From: Qi Zheng <qi.zheng@linux.dev>
To: Shakeel Butt <shakeel.butt@linux.dev>
Cc: hannes@cmpxchg.org, hughd@google.com, mhocko@suse.com,
roman.gushchin@linux.dev, muchun.song@linux.dev,
david@kernel.org, lorenzo.stoakes@oracle.com, ziy@nvidia.com,
harry.yoo@oracle.com, yosry.ahmed@linux.dev,
imran.f.khan@oracle.com, kamalesh.babulal@oracle.com,
axelrasmussen@google.com, yuanchu@google.com, weixugc@google.com,
chenridong@huaweicloud.com, mkoutny@suse.com,
akpm@linux-foundation.org, hamzamahfooz@linux.microsoft.com,
apais@linux.microsoft.com, lance.yang@linux.dev,
linux-mm@kvack.org, linux-kernel@vger.kernel.org,
cgroups@vger.kernel.org, Qi Zheng <zhengqi.arch@bytedance.com>
Subject: Re: [PATCH v3 26/30] mm: vmscan: prepare for reparenting MGLRU folios
Date: Mon, 19 Jan 2026 11:39:37 +0800 [thread overview]

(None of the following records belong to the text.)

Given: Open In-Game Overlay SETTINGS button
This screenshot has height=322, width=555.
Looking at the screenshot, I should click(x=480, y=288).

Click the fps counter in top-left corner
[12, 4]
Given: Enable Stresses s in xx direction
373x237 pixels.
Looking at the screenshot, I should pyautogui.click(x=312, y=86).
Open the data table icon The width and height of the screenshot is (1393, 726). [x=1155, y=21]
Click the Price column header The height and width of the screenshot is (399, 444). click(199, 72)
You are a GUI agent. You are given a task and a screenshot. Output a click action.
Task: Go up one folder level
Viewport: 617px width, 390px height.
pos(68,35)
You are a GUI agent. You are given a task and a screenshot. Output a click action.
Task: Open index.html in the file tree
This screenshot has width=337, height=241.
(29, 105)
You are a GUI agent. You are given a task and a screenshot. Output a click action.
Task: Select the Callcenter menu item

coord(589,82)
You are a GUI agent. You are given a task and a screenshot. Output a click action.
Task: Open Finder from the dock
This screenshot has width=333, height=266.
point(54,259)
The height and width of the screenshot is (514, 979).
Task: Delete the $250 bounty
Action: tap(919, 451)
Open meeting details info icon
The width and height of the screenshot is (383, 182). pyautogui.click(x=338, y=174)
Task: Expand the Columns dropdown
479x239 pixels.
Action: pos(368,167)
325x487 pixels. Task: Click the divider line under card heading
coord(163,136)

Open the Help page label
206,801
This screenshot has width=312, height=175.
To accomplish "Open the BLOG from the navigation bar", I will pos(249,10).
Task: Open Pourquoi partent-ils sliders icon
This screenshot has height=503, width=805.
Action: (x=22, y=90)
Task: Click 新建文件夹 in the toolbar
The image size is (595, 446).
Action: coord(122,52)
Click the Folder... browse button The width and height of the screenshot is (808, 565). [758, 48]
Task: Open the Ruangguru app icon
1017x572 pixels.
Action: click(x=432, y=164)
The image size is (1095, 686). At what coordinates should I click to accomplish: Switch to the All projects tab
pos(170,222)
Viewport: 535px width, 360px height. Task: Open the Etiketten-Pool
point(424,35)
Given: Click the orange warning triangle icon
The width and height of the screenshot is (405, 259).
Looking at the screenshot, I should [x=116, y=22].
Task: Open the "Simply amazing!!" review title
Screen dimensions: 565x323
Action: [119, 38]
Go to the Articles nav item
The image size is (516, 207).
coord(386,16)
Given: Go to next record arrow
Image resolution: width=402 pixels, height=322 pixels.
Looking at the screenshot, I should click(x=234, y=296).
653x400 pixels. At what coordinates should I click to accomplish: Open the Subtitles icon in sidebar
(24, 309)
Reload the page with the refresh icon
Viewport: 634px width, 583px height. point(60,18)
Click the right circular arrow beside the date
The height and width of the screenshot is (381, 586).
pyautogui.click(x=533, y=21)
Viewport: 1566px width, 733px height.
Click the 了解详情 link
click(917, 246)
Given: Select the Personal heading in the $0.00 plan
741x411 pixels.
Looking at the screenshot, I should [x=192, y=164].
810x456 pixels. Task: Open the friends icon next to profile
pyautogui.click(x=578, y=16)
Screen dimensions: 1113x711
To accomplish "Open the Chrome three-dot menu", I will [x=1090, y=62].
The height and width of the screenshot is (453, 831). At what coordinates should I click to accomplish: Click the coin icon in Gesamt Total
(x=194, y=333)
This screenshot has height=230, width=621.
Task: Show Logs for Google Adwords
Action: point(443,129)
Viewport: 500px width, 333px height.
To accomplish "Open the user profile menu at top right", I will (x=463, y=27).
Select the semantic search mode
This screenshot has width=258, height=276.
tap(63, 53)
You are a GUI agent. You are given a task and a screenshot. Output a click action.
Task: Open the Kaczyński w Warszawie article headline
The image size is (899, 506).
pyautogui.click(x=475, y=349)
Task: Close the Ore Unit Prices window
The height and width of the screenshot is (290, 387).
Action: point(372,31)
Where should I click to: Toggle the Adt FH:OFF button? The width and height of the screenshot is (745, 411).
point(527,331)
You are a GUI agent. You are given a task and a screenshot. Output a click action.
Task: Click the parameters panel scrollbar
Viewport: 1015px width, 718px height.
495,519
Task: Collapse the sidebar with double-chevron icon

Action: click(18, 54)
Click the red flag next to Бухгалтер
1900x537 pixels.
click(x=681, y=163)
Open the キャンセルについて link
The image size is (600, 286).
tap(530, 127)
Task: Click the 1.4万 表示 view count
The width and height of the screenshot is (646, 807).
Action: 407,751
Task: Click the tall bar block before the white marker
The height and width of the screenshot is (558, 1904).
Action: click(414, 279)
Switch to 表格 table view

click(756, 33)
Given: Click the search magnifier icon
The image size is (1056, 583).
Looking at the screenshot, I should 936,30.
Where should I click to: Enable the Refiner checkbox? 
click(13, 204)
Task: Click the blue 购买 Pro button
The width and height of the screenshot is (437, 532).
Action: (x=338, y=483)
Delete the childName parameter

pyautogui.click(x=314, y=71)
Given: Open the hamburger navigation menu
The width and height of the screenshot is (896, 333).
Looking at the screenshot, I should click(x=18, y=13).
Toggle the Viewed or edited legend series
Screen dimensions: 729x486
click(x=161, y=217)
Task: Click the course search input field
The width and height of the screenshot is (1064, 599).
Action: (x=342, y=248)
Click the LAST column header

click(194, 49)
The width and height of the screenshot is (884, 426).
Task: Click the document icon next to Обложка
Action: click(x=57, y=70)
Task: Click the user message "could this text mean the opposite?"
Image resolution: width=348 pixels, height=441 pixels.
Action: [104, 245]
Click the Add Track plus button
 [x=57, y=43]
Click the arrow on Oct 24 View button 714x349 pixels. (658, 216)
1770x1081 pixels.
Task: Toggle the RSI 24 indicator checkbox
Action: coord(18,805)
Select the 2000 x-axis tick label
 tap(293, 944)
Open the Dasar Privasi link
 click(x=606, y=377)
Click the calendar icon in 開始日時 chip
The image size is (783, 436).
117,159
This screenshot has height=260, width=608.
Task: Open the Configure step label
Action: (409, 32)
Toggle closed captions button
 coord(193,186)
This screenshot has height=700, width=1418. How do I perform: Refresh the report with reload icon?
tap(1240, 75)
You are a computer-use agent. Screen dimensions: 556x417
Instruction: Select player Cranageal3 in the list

Message-ID: <7cd937c3-148c-43ed-ac51-18d90cb9a5cc@linux.dev> (raw)
In-Reply-To: <mhxt3oheta2enk562jt25qdac2tkq6ulc3olxairfow6tb5qpl@n5dhssfcyhea>
On 1/18/26 11:29 AM, Shakeel Butt wrote:
> I asked AI to review this patch and it find following potential issues:
Thanks.
>
> Author: Qi Zheng <zhengqi.arch@bytedance.com>
>
> mm: vmscan: prepare for reparenting MGLRU folios
>
> This commit adds infrastructure for reparenting MGLRU folios from dying
> memcg to parent memcg, including functions to ensure parent has MAX_NR_GENS
> generations before reparenting.
>
> Link: https://lkml.kernel.org/r/92e0728fed3d68855173352416cf8077670610f0.1768389889.git.zhengqi.arch@bytedance.com
>
>> diff --git a/mm/vmscan.c b/mm/vmscan.c
>> index f1a45c94c2fc..284292653d14 100644
>> --- a/mm/vmscan.c
>> +++ b/mm/vmscan.c
>
> [ ... ]
>
>> +static void try_to_inc_max_seq_nowalk(struct mem_cgroup *memcg,
>> + struct lruvec *lruvec)
>> +{
>> + struct lru_gen_mm_list *mm_list = get_mm_list(memcg);
>> + struct lru_gen_mm_state *mm_state = get_mm_state(lruvec);
>> + int swappiness = mem_cgroup_swappiness(memcg);
>> + DEFINE_MAX_SEQ(lruvec);
>> + bool success = false;
>> +
>> + /*
>> + * We are not iterating the mm_list here, updating mm_state->seq is just
>> + * to make mm walkers work properly.
>> + */
>> + if (mm_state) {
>> + spin_lock(&mm_list->lock);
>> + VM_WARN_ON_ONCE(mm_state->seq + 1 < max_seq);
>> + if (max_seq > mm_state->seq) {
> ^^^^^^^^^^^^^^^^^^^^^^^^^^^^
>
> When mm_state->seq equals max_seq (which can happen when mm walkers have
> completed their iteration), this condition is false, success remains false,
> and inc_max_seq() is never called.
I expect that once mm walkers complete their iterations, the number of
generations will have increased, so it won't cause an infinite loop.
>
> The caller max_lru_gen_memcg() loops with:
>
> while (get_nr_gens(lruvec, type) < MAX_NR_GENS) {
> try_to_inc_max_seq_nowalk(memcg, lruvec);
> cond_resched();
> }
>
> If try_to_inc_max_seq_nowalk() fails to increment max_seq, get_nr_gens()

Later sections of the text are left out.